George also refers to “a collaborative book written by 12 author/contributors and citizen journalists who have YouTube channels, blogs, Twitter followings or sub-Reddits that feature Q decodes, news and commentary”. He gives as the title WWG1WGA (Where We Go One We Go All), although this is garbled – the book he’s talking about is actually QAnon: An Invitation to the Great Awakening, and WWG1WGA is the name given to the author collective.

Given this background, when Brown’s column disappeared soon after it was published it was reasonable to wonder why, although in a Twitter exchange with RightWingWatch Brown explained that the article had gone live prematurely due to a scheduling error, and so had been temporarily withdrawn. It is now back in place.

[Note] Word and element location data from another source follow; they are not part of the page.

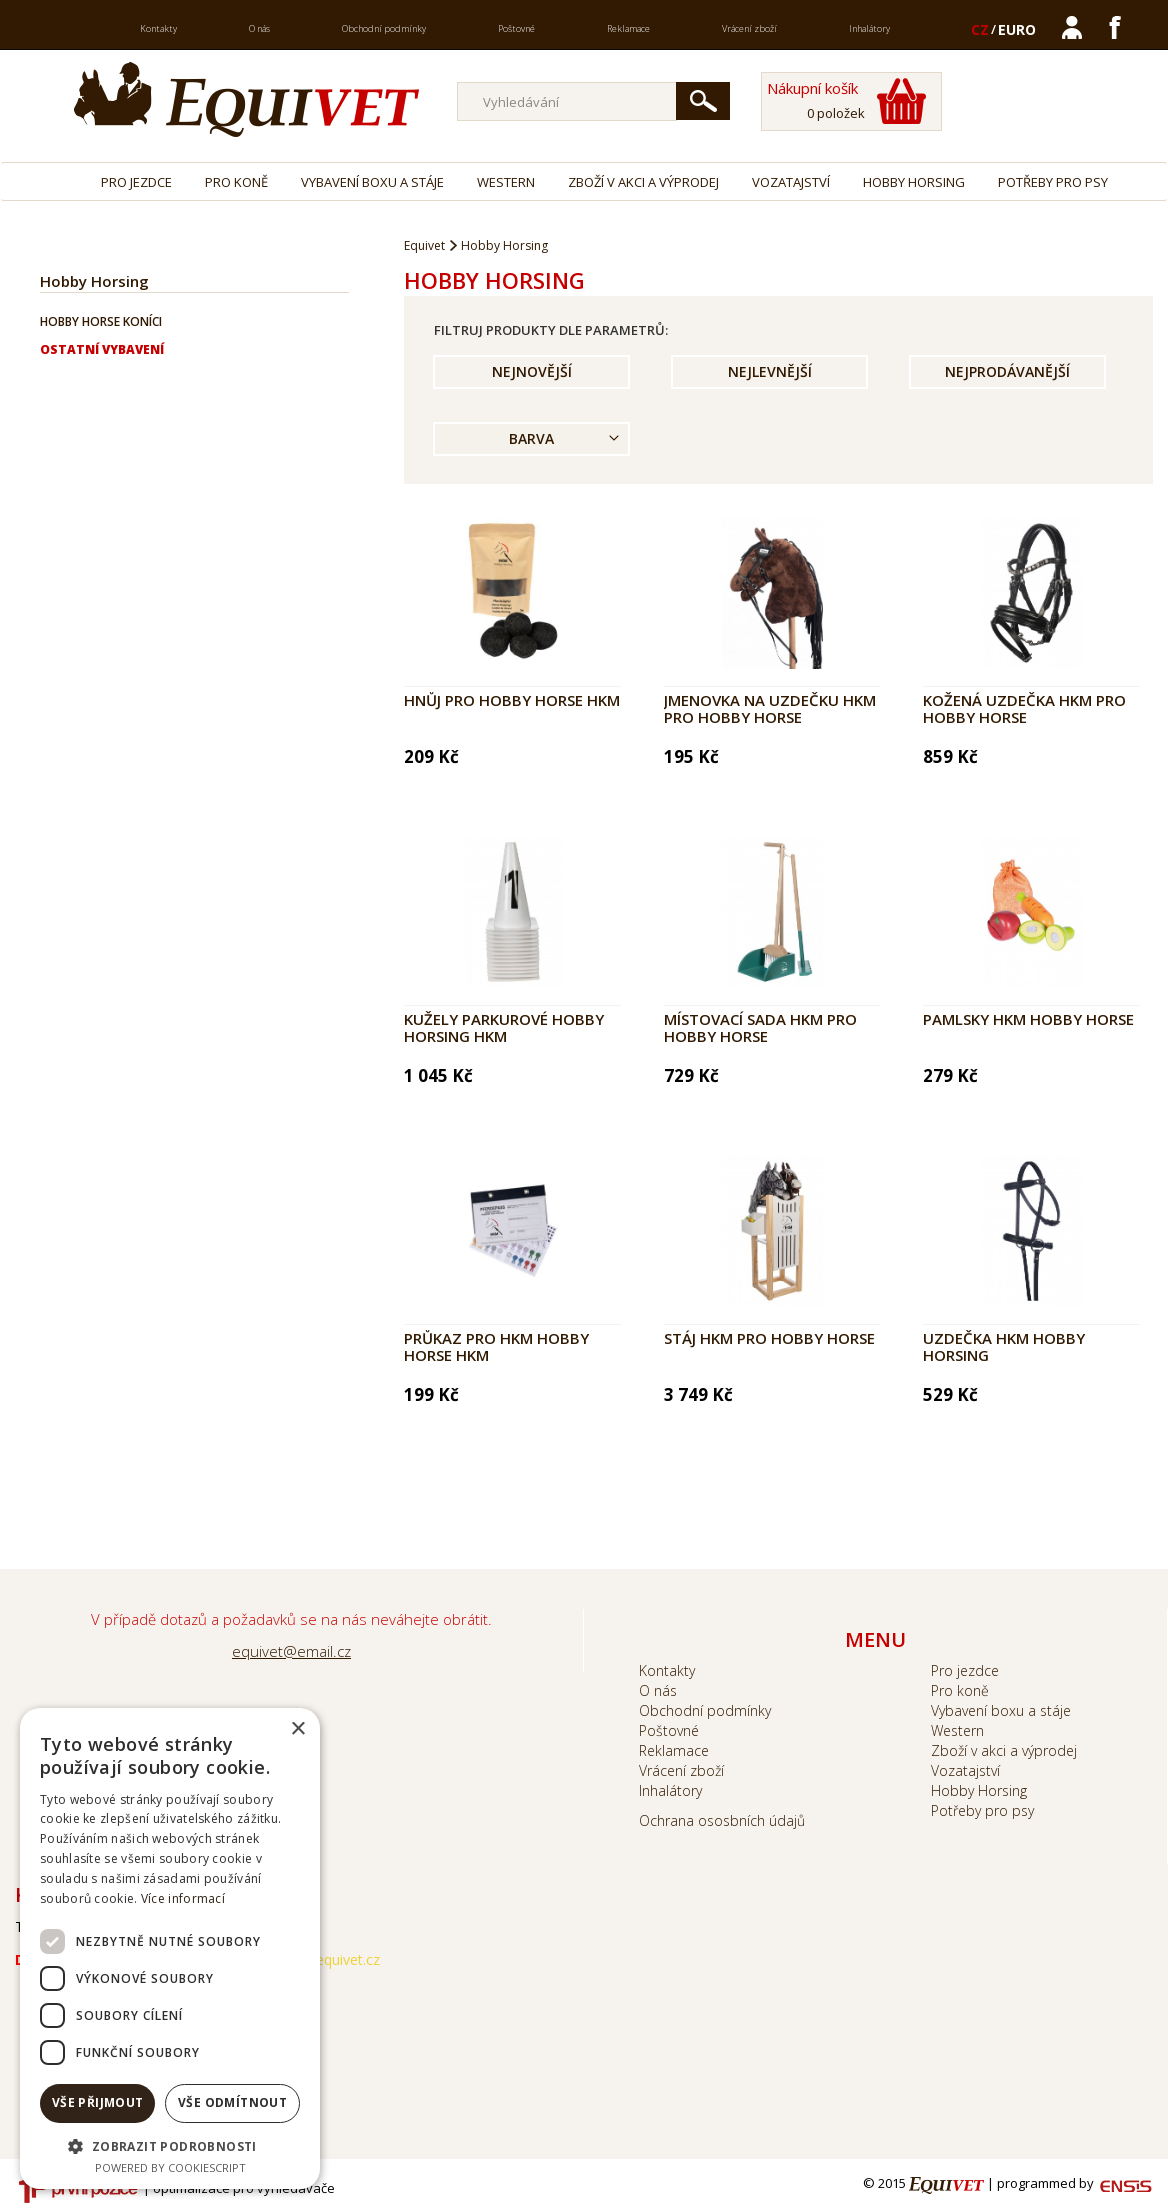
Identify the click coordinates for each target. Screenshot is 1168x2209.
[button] (170, 2145)
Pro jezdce (136, 182)
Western (506, 182)
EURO (1017, 29)
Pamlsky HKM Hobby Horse (1028, 1019)
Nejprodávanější (1007, 371)
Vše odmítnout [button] (232, 2102)
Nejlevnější (770, 371)
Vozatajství (791, 182)
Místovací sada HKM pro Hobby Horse (760, 1027)
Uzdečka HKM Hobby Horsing (1004, 1346)
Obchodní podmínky (384, 28)
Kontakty (158, 28)
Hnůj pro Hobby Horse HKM (512, 700)
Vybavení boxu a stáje (372, 182)
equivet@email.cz (291, 1651)
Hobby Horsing (914, 182)
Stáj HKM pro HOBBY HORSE (769, 1338)
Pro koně (236, 182)
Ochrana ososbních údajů (722, 1820)
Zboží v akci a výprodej (643, 182)
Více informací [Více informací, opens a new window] (183, 1898)
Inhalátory (869, 28)
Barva (531, 438)
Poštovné (516, 28)
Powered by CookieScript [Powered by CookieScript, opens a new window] (170, 2167)
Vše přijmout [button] (98, 2102)
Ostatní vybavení (102, 349)
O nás (259, 28)
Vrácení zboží (749, 28)
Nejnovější (532, 371)
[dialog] (170, 1948)
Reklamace (628, 28)
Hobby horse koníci (101, 321)
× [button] (297, 1729)
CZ (980, 29)
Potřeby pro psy (1053, 182)
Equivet (424, 245)
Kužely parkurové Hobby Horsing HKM (504, 1027)
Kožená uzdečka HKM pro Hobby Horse (1024, 708)
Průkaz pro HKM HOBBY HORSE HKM (496, 1346)
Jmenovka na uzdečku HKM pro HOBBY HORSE (770, 708)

As Brown notes, Beverley has scholarly credentials – his academic bioblurb can be seen here, and it includes the detail that the book was originally going to be titled The QAnon Explosion. Another book he has authored this year is God’s Man in the White House: Donald Trump in Modern Christian Prophecy, which “documents the hundreds of prophecies about Donald Trump that started over 10 years ago, and provides the political and religious context for the ongoing prophecies and controversies about the 45th president”. The book does not purport to be a work of analysis (unlike, say, my post on the supposed “Kim Clement prophecy” here), although it comes with an endorsement from Rodney Howard-Browne (a “close friend” of Beverley). His co-author Larry Willard (who published the book) implies in the foreword that God guided him to a Bible passage about Cyrus as the context in which he should understand Trump.

The QAnon Deception includes a section on “Satanism and Witchcraft” – Beverley has previously written critically of the 1980s “Satanic panic”, of which QAnon is the latest incarnation.